**Çıkarılan Metin:**
•••
600 bin öğrencimizin tamamına;  modern, ferah, ve içerisinde kendilerini değerli  hissedecekleri,  Türkiye’ye yakışır yurtlar yapılabilirdi. Çünkü;  Türkiye’nin bir kaynak sorunu yok.  Türkiye’nin bir, ahlak sorunu var! Türkiye’nin bir, zihniyet sorunu var! Türkiye’nin bir, Ak Parti sorunu var!  Kendileri, sözüm ona itibarları için, hiçbir masraftan kısmıyorlar… 500 milyon dolarlık uçağa biniyorlar… Sadece o uçağın parasıyla bile; bugün, 30 bin öğrencimize, yurt yapılabilirdi. Ama kendi konforlarını, öğrencilerimizin geleceğine tercih ediyorlar.

Yani;  Türkiye’nin bir kaynak sorunu yok.  Türkiye’nin bir, israf sorunu var!
•••
**Verilen Bilgiler:**
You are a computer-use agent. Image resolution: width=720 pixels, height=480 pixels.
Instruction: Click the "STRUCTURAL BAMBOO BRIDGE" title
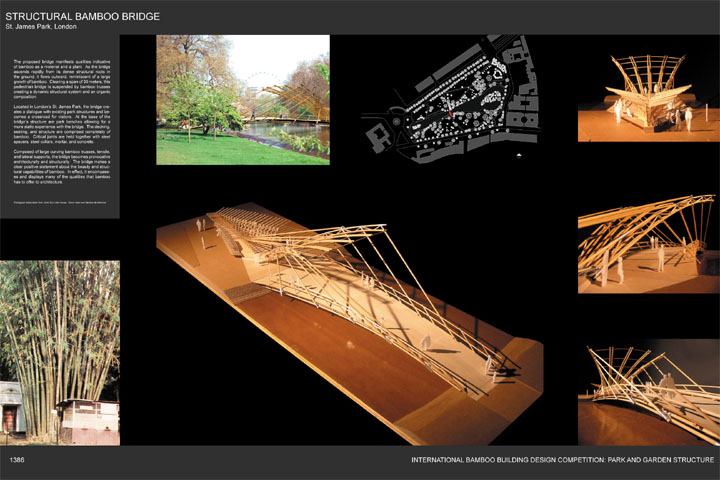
•••
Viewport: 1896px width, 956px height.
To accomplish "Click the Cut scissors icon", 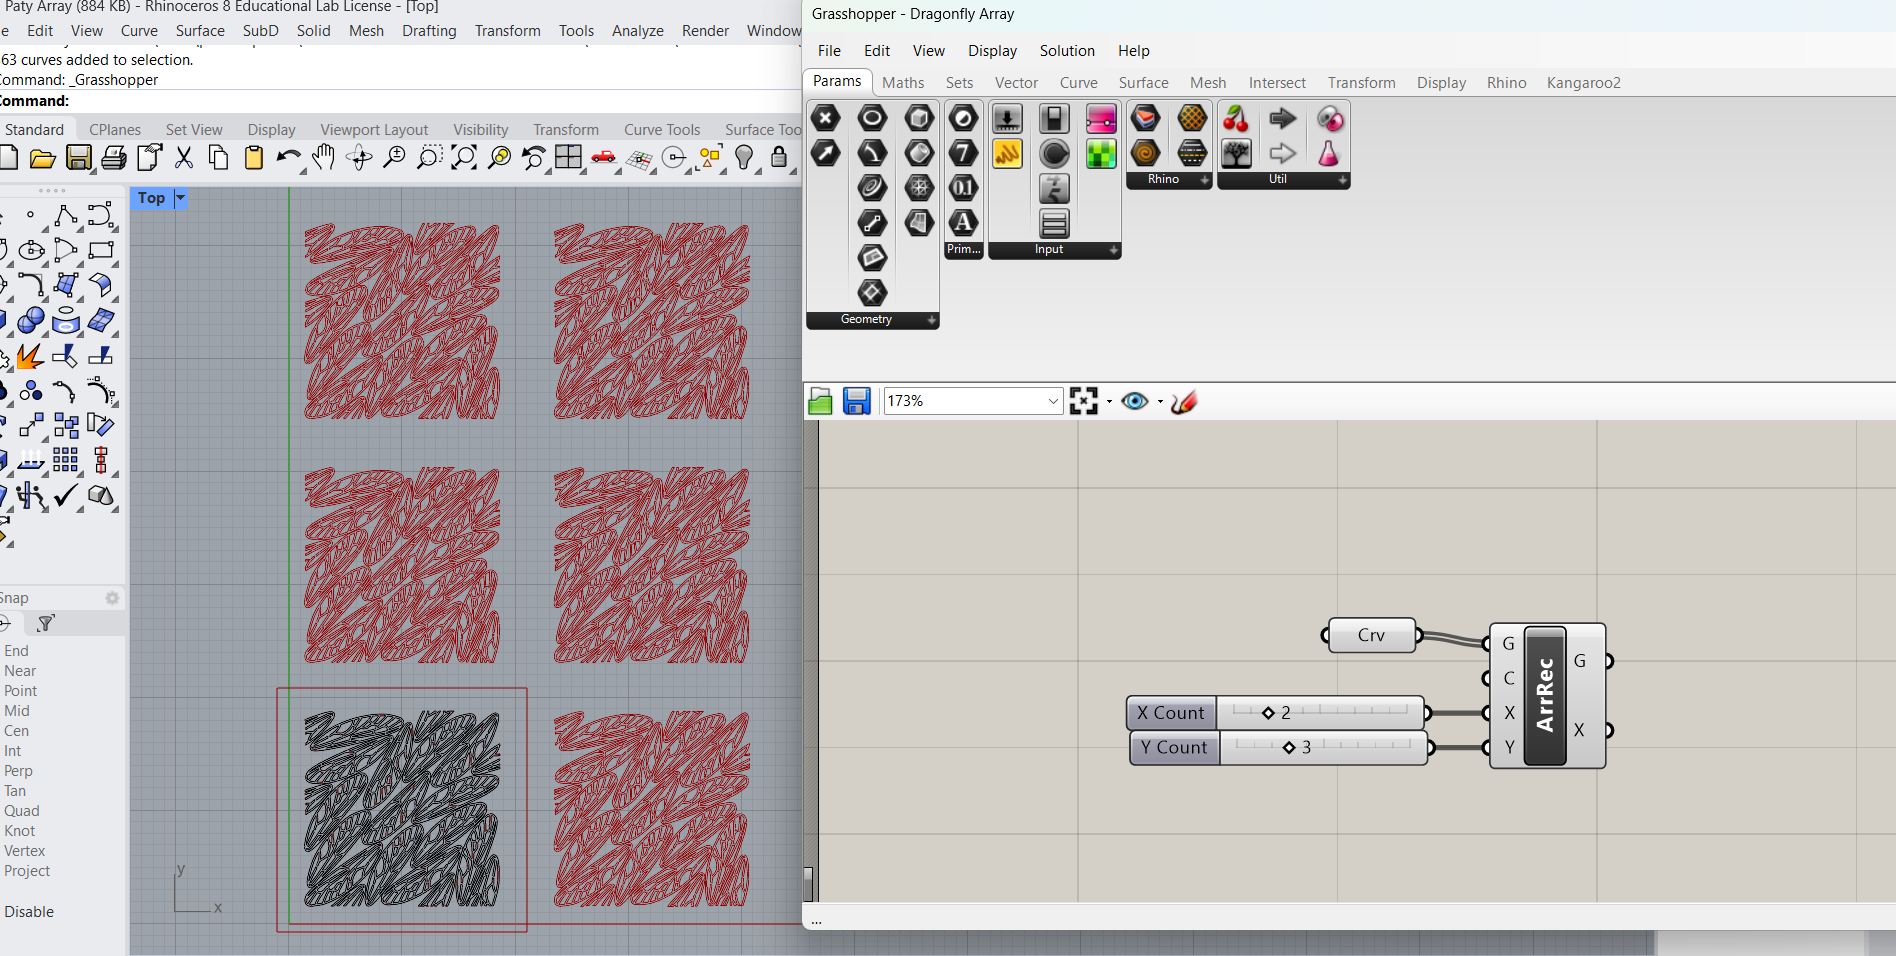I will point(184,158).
•••
**Görev Tanımı 1:**
Çıkarılan metinde "600 bin öğrencimizin tamamına" diye başlayan paragrafı, ana bilgileri koruyarak kısa bir madde listesine dönüştürün.
**Görev Tanımı 2:**
Çıkarılan metne göre yalnızca uçağın parasıyla kaç öğrenciye yurt yapılabilirdi?
**Görev Tanımı 3:**
Çıkarılan metinde "600 bin öğrencimizin" ifadesinden başlayıp "israf sorunu var!" ifadesine kadar olan kısmı, bu ifade de dahil olmak üzere aynen yazın.

**Çıktı 1:**
- 600 bin öğrencinin tamamına modern, ferah ve Türkiye'ye yakışır yurtlar yapılabilirdi.
- Türkiye'nin kaynak sorunu yok; ahlak, zihniyet ve Ak Parti sorunu var.
- Kendileri itibarları için hiçbir masraftan kısmıyor, 500 milyon dolarlık uçağa biniyor.
- Yalnızca o uçağın parasıyla 30 bin öğrenciye yurt yapılabilirdi.
- Kendi konforlarını öğrencilerin geleceğine tercih ediyorlar.

**Çıktı 2:**
30 bin öğrenciye.

**Çıktı 3:**
600 bin öğrencimizin tamamına;  modern, ferah, ve içerisinde kendilerini değerli  hissedecekleri,  Türkiye’ye yakışır yurtlar yapılabilirdi. Çünkü;  Türkiye’nin bir kaynak sorunu yok.  Türkiye’nin bir, ahlak sorunu var! Türkiye’nin bir, zihniyet sorunu var! Türkiye’nin bir, Ak Parti sorunu var!  Kendileri, sözüm ona itibarları için, hiçbir masraftan kısmıyorlar… 500 milyon dolarlık uçağa biniyorlar… Sadece o uçağın parasıyla bile; bugün, 30 bin öğrencimize, yurt yapılabilirdi. Ama kendi konforlarını, öğrencilerimizin geleceğine tercih ediyorlar.

Yani;  Türkiye’nin bir kaynak sorunu yok.  Türkiye’nin bir, israf sorunu var!